- _TASK OBJECTIVE_: Format the records from the line containing "You are a computer-use" through the end of the records as a JSON list of strings, one string per line, with blank lines dropped. Leave the pictures out.

:: DATA PROVIDED

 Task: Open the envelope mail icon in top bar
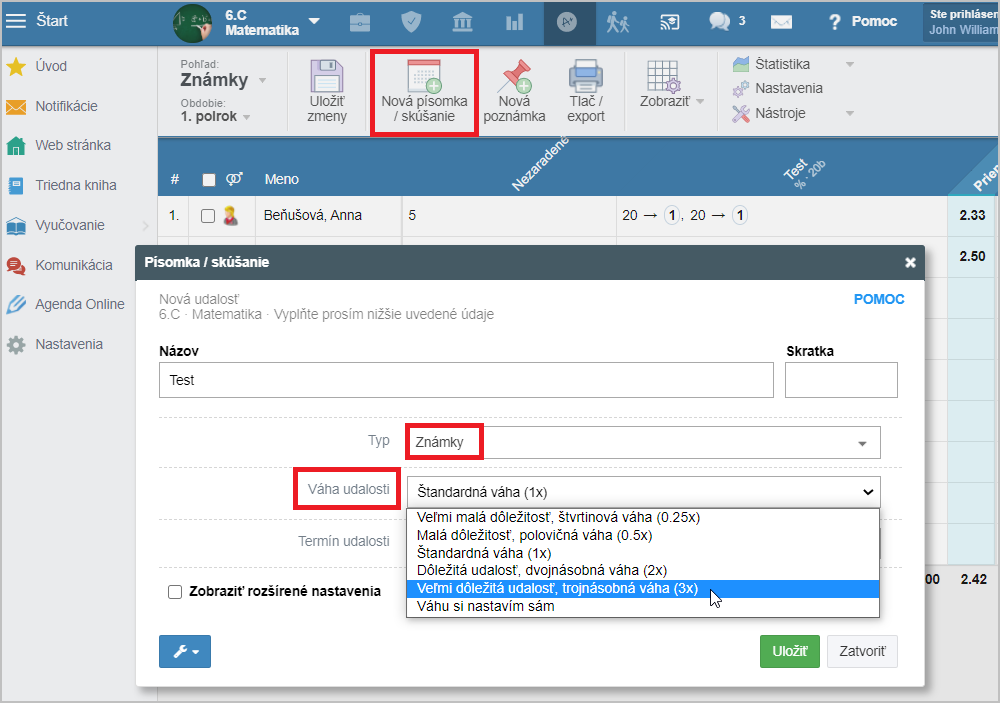pyautogui.click(x=781, y=22)
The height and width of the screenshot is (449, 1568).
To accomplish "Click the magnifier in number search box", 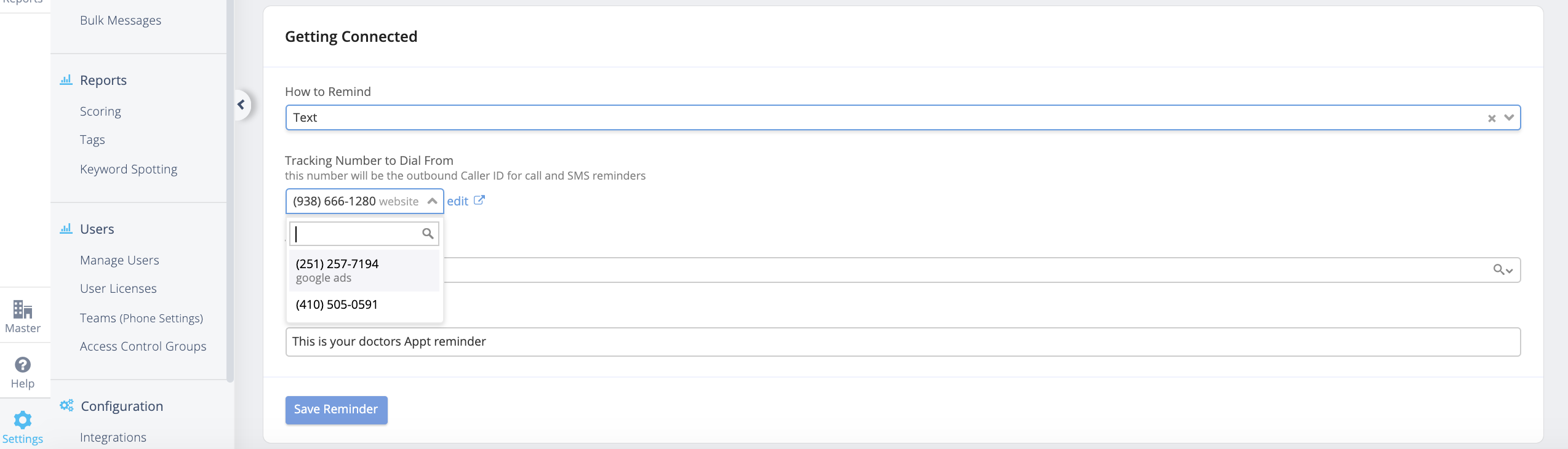I will click(x=428, y=234).
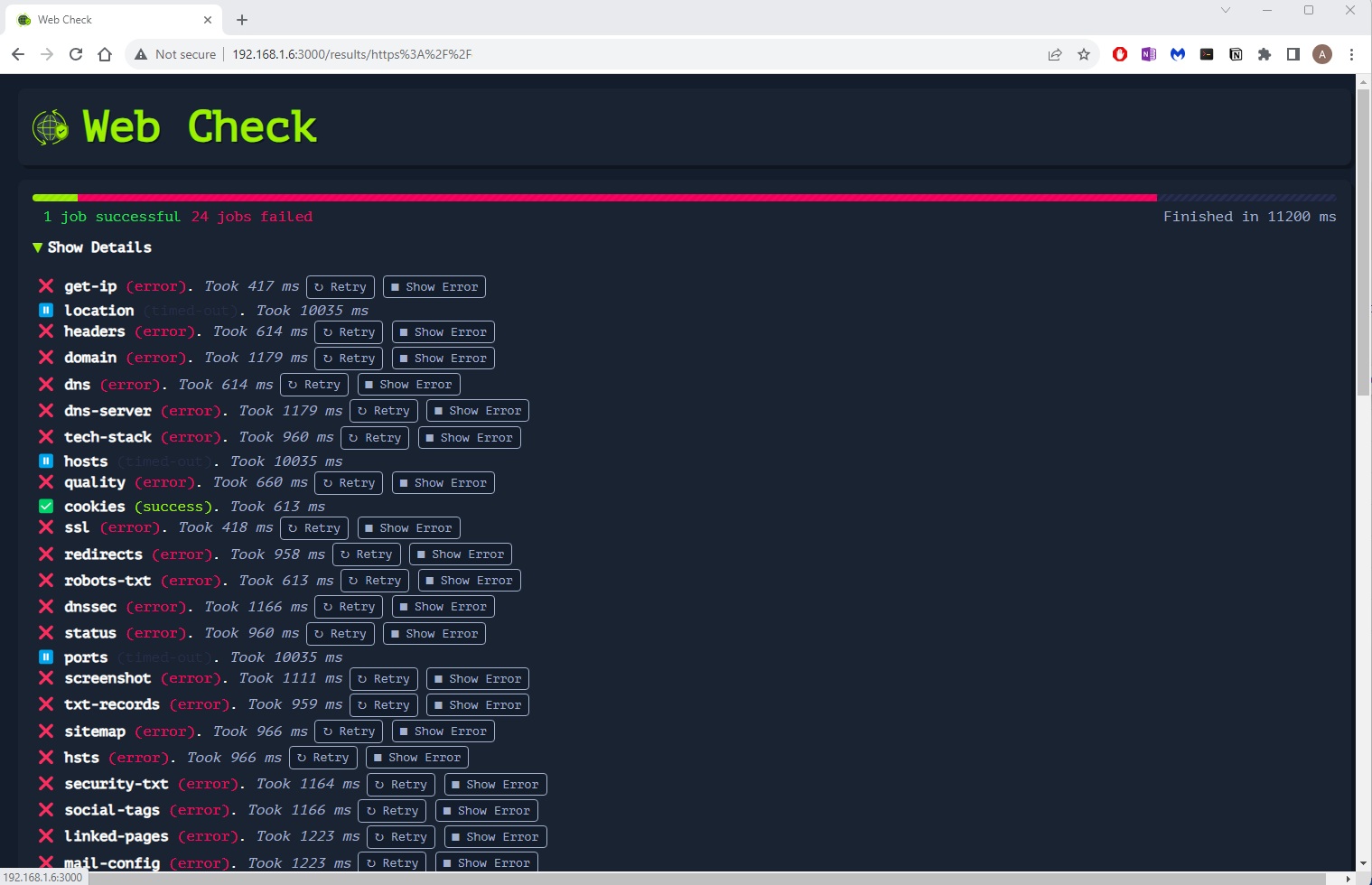Open the Extensions puzzle piece menu
The height and width of the screenshot is (885, 1372).
tap(1265, 54)
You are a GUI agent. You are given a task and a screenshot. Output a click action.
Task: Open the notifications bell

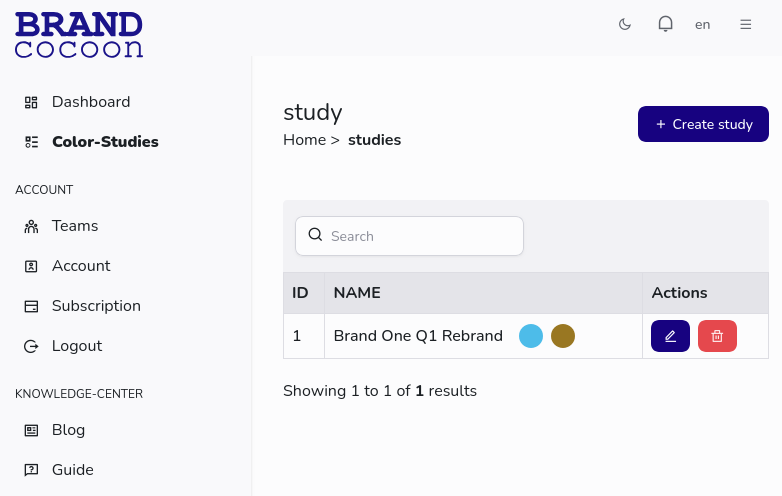point(665,24)
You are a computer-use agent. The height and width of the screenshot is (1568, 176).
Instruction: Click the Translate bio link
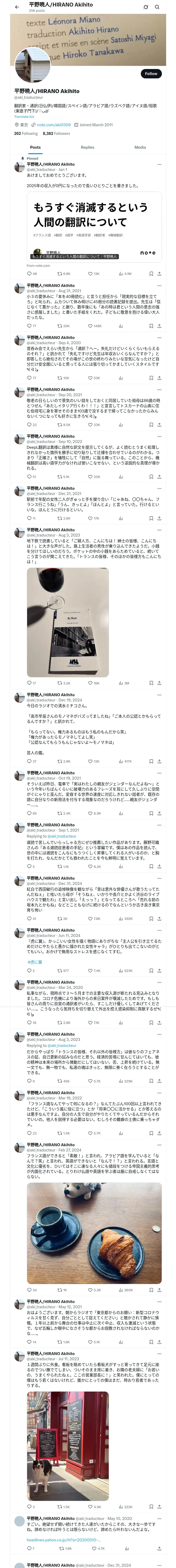click(x=24, y=116)
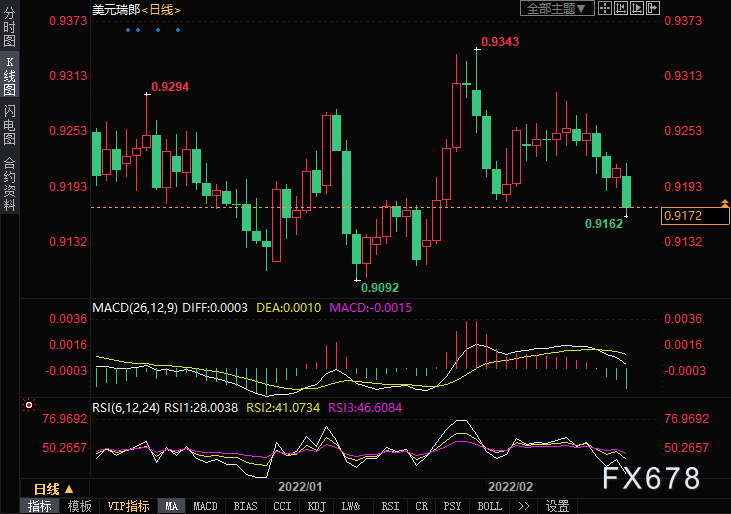
Task: Click the vertical range measure icon
Action: [x=623, y=8]
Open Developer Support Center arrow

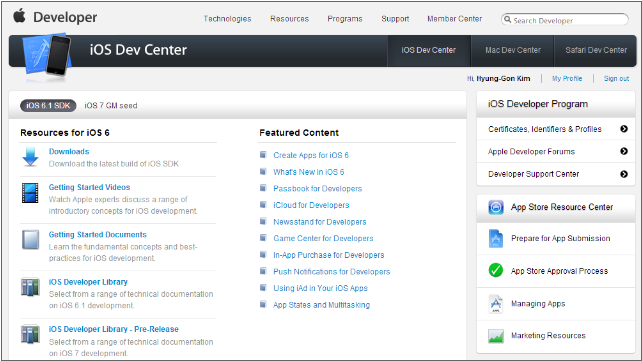click(624, 174)
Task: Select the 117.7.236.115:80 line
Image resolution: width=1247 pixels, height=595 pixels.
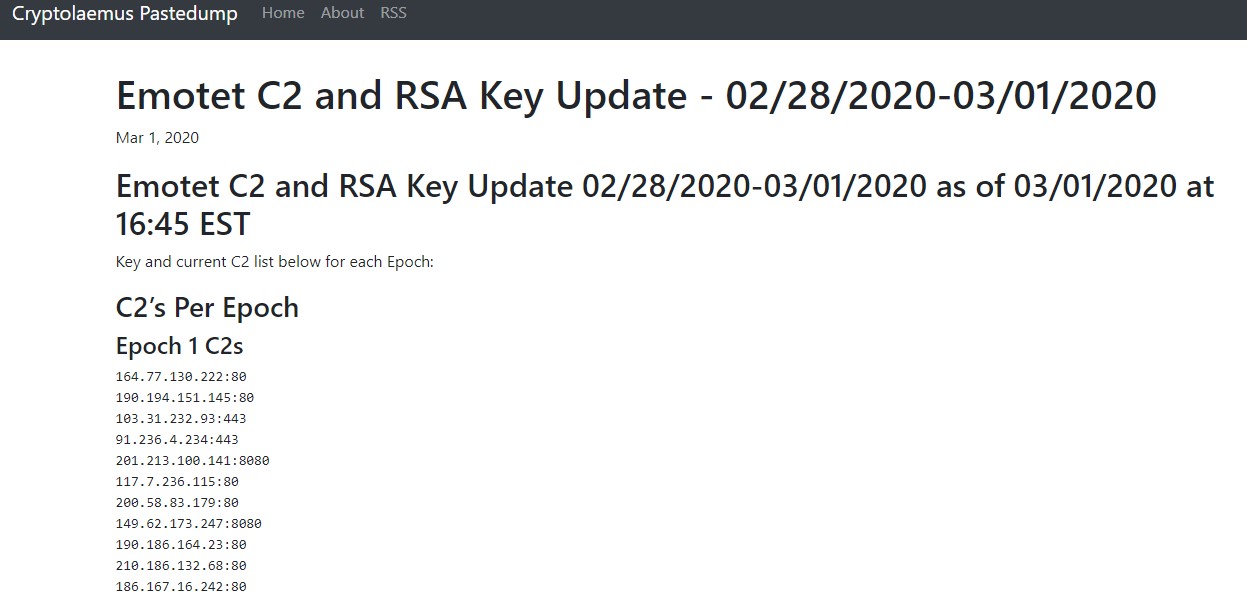Action: (x=177, y=482)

::::

- _EXERCISE ANSWER_:
[
  "You are a computer-use agent. The height and width of the screenshot is (1568, 176).",
  "Instruction: Click the Translate bio link",
  "click(x=24, y=116)",
  "Task: Click the vertical range measure icon",
  "Action: [x=623, y=8]",
  "Open Developer Support Center arrow",
  "click(624, 174)",
  "Task: Select the 117.7.236.115:80 line",
  "Image resolution: width=1247 pixels, height=595 pixels.",
  "Action: (x=177, y=482)"
]